Níveis sonoros elevados reduzem a comunicação verbal e induzem os clientes a esvaziarem os copos em menos tempo
(Imagem: Canva)
A associação imediata entre diversão noturna, reprodução de faixas musicais potentes e ingestão de bebidas alcoólicas possui raízes que ultrapassam a mera preferência cultural. O cenário vibrante de festas de grande porte, casas noturnas e botequins parece desenhado estrategicamente para acelerar as vendas nos balcões de atendimento. Longe de ser um mito urbano, essa correlação foi dissecada por pesquisadores europeus por meio de observações práticas de campo.
O monitoramento comportamental revelou que a experiência sensorial do cliente é afetada diretamente pelos decibéis propagados pelas caixas de som espalhadas pelo recinto.

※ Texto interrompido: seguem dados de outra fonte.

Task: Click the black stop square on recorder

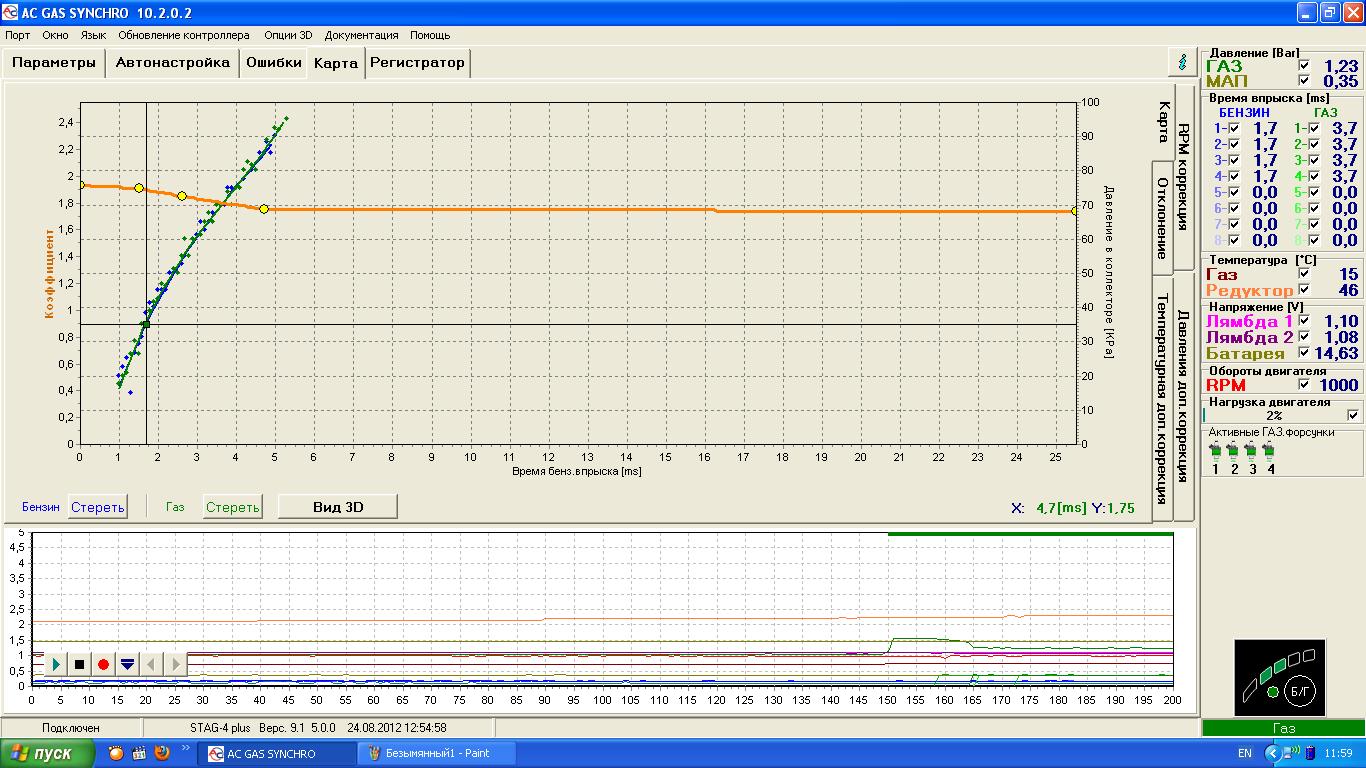Action: [80, 664]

Estar inserido em um ambiente com música com o ganho de som elevado atua como um catalisador de impulsos, modificando o ritmo natural das ações cotidianas. O estudo mapeou a velocidade com que os frequentadores consumiam os produtos sem que eles notassem a vigilância.

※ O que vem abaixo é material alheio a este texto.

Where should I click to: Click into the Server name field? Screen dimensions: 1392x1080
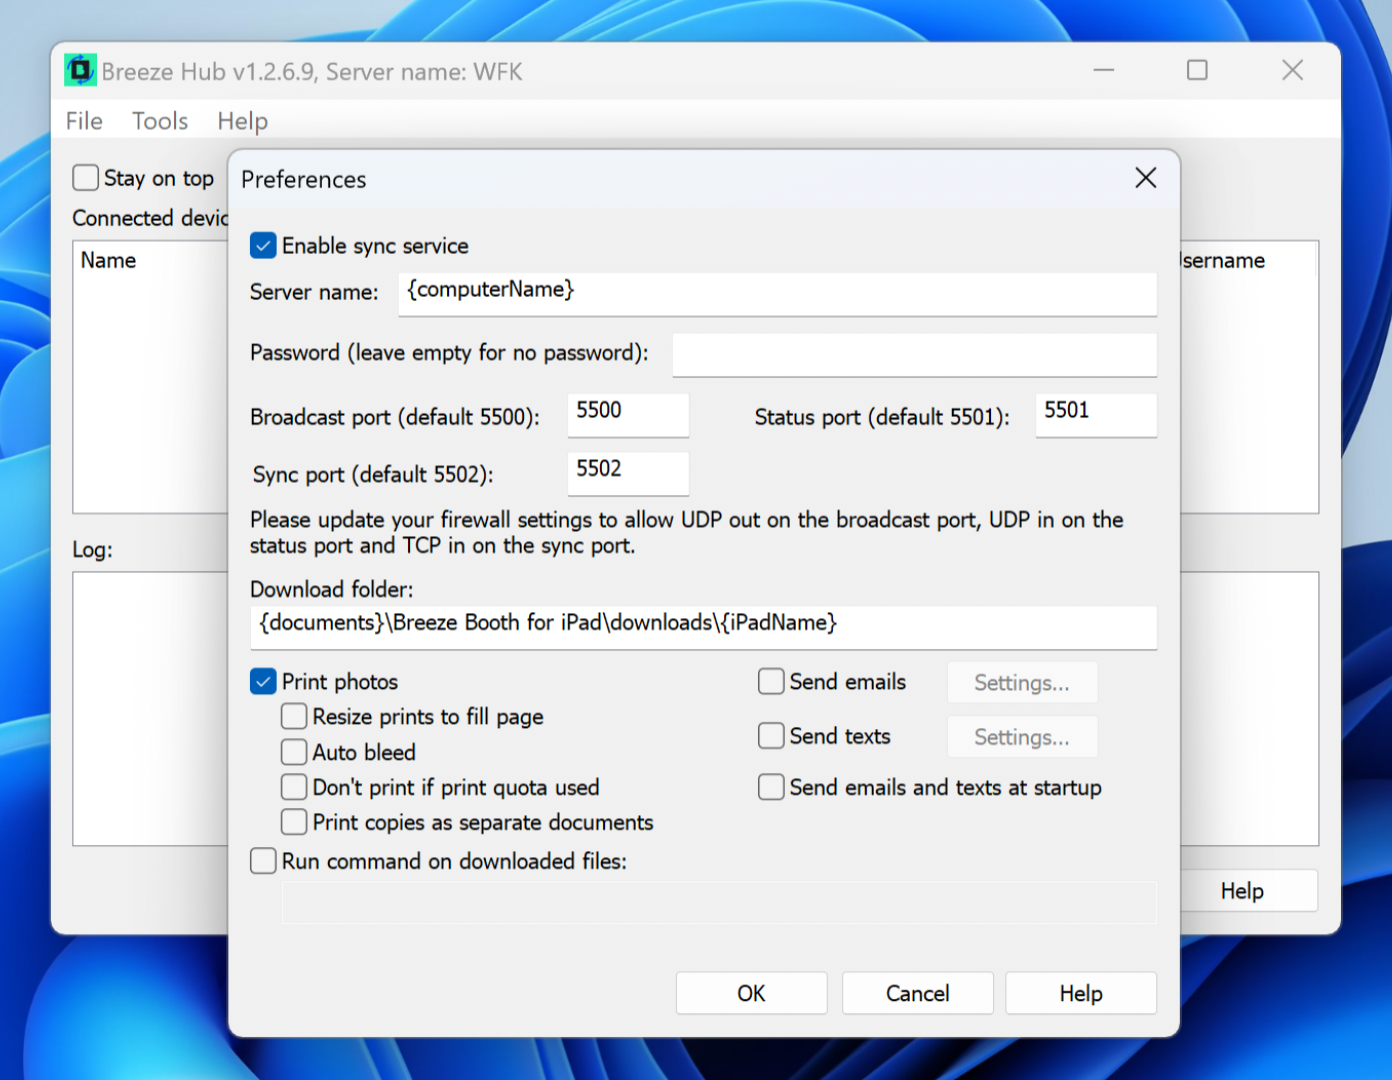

O experimento de campo e as reações em um ambiente com música
O grupo de cientistas da Universidade de Bretagne Sud realizou a coleta de dados de forma sigilosa em estabelecimentos comerciais de médio porte na França. Os alvos da amostragem foram jovens adultos do sexo masculino que já haviam iniciado o consumo de chope ou cerveja artesanal nas mesas. Com a conivência dos gerentes, o volume sonoro passava por oscilações programadas que variavam de um patamar considerado de conversação até níveis de ruído intenso.

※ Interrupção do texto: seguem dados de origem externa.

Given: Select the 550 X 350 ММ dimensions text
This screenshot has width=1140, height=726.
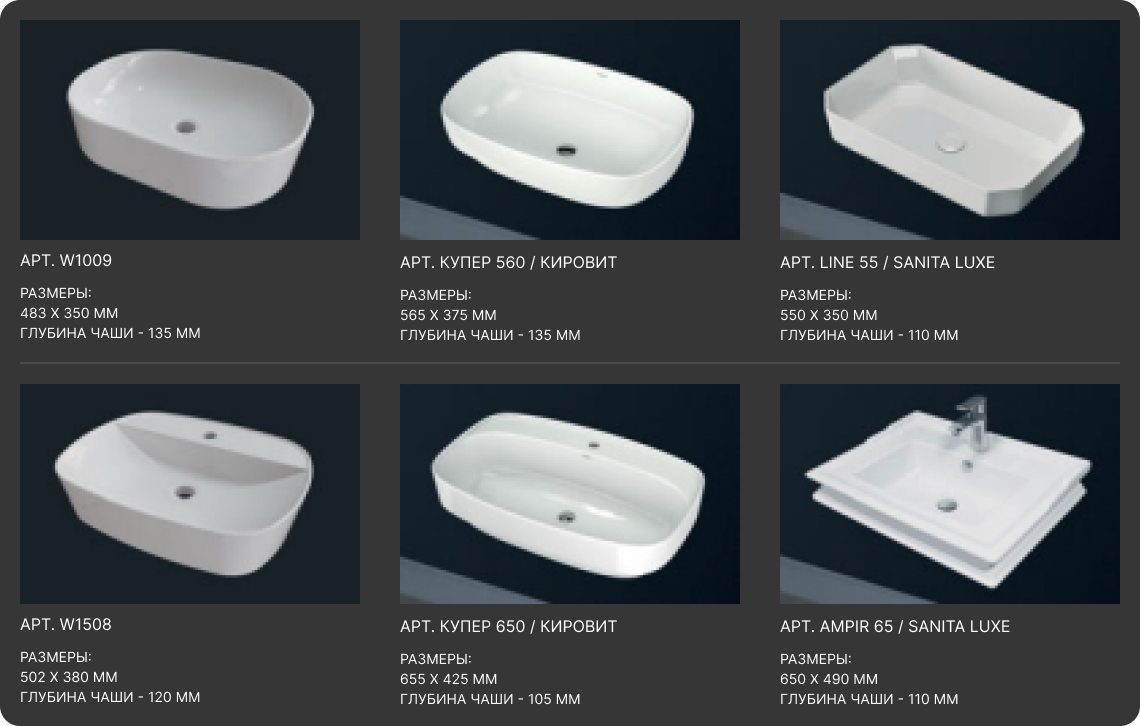Looking at the screenshot, I should (829, 315).
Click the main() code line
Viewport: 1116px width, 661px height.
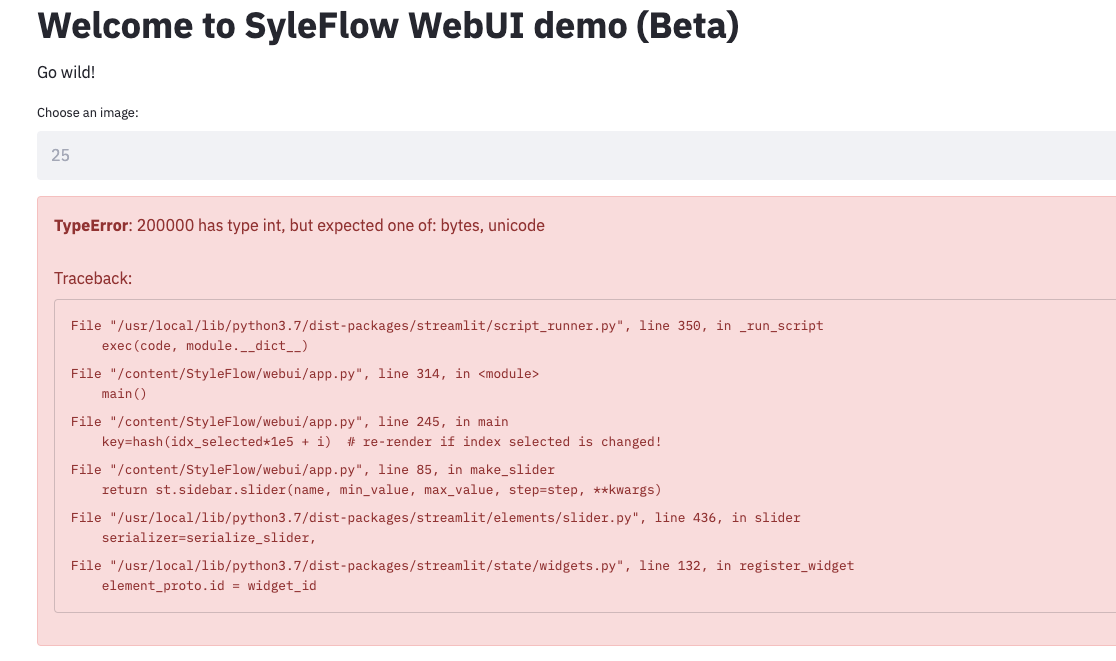(x=123, y=394)
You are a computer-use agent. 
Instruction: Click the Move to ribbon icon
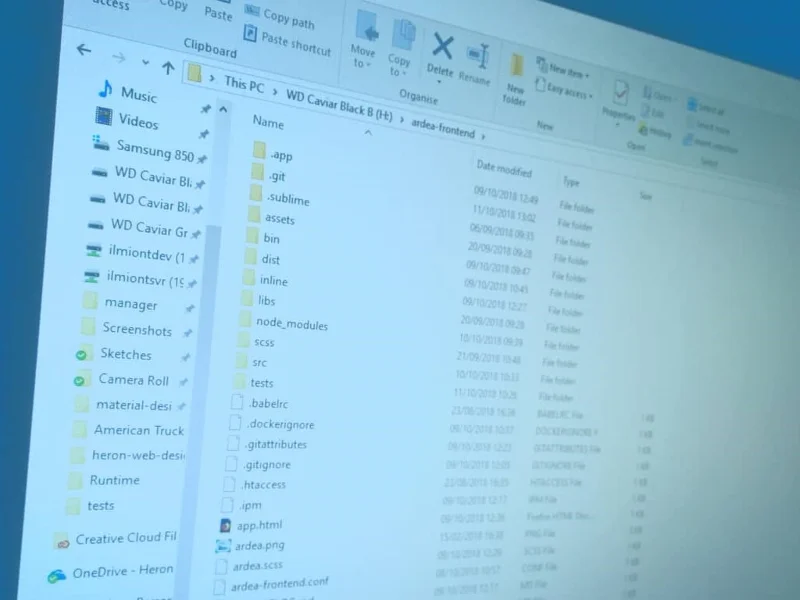pyautogui.click(x=365, y=33)
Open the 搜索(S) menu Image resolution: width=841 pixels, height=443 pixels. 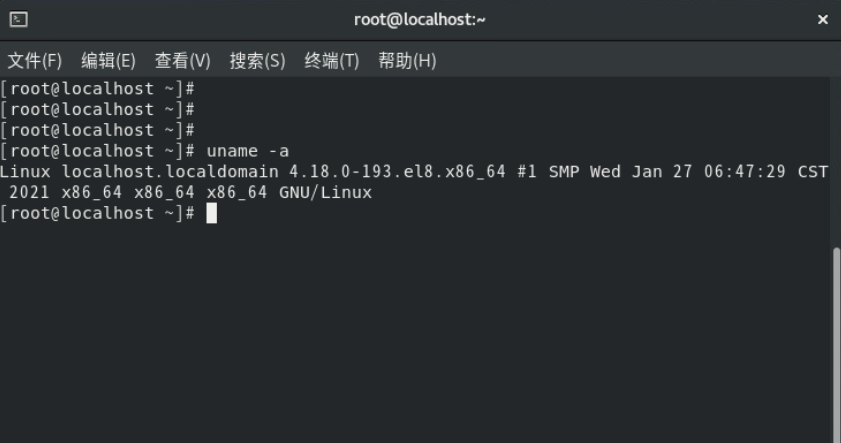pyautogui.click(x=257, y=61)
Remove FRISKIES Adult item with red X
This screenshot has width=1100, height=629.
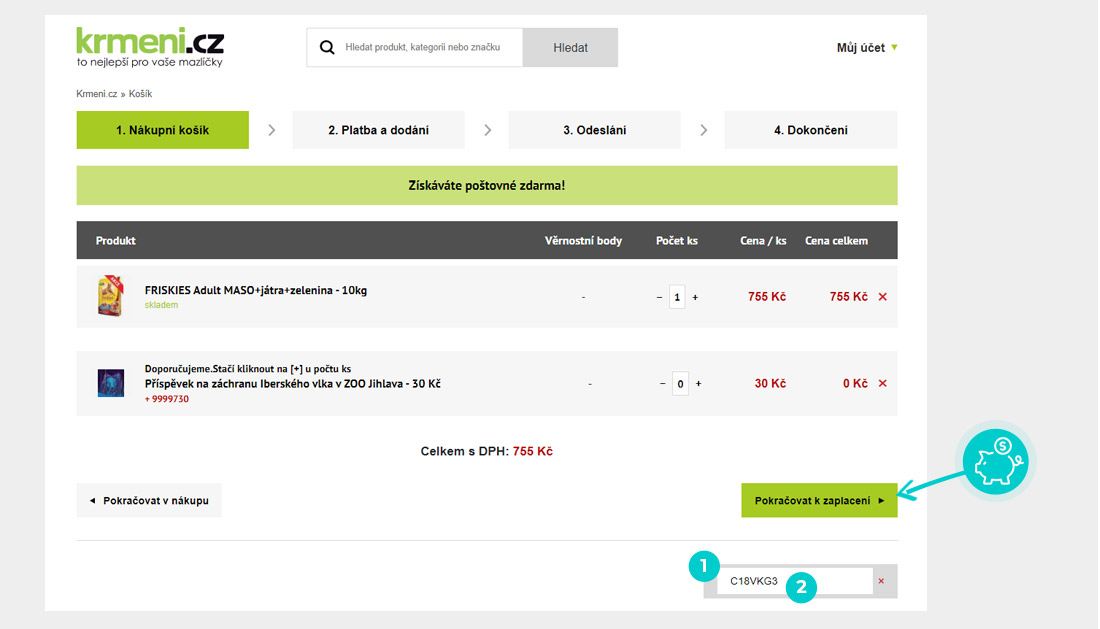point(882,297)
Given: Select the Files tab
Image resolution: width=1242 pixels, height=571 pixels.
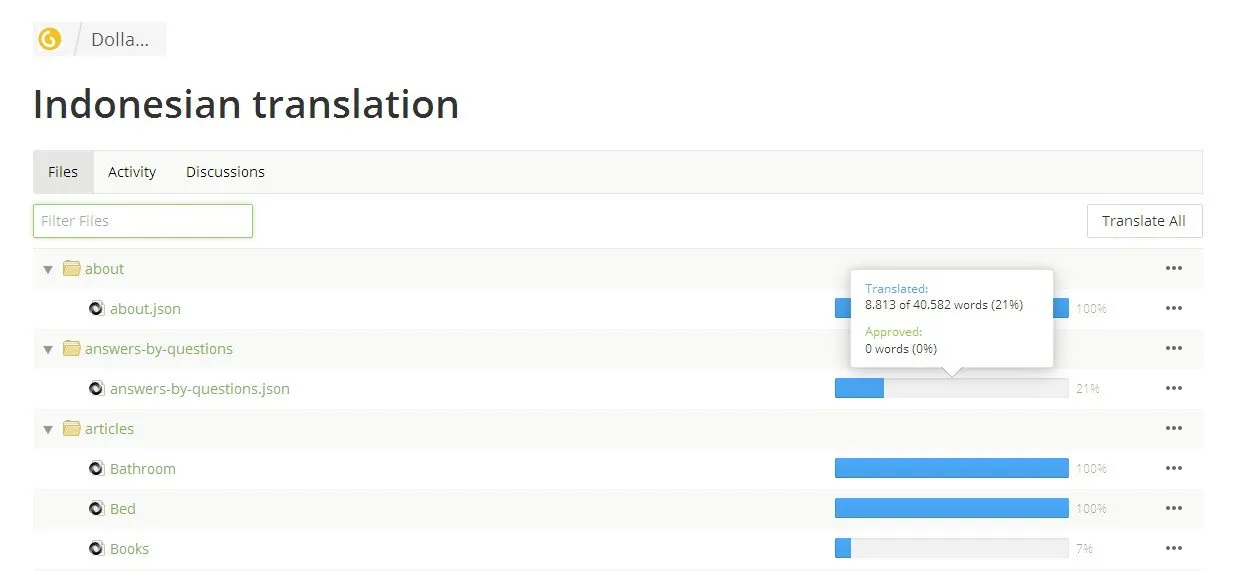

O cruzamento das planilhas estatísticas comprovou que o tempo de permanência com o copo cheio despencava à medida que o som ganhava potência na arena interna. Sob o volume moderado, os clientes gastavam cerca de quinze minutos para esvaziar uma tulipa padrão, enquanto sob o ruído pesado o intervalo caía para onze minutos. O resultado dessa aceleração rítmica provocava um aumento imediato no volume de pedidos direcionados aos garçons.
Os psicólogos que coordenaram o levantamento apontam duas explicações complementares para a resposta física observada nos bares. O primeiro fator envolve a hiperexcitação do sistema nervoso provocada pela pressão sonora, que gera um estado de euforia e estimula atos repetitivos mecânicos. A segunda justificativa reside no bloqueio da comunicação oral, já que o barulho impede longos diálogos e faz o consumidor focar a atenção na própria bebida.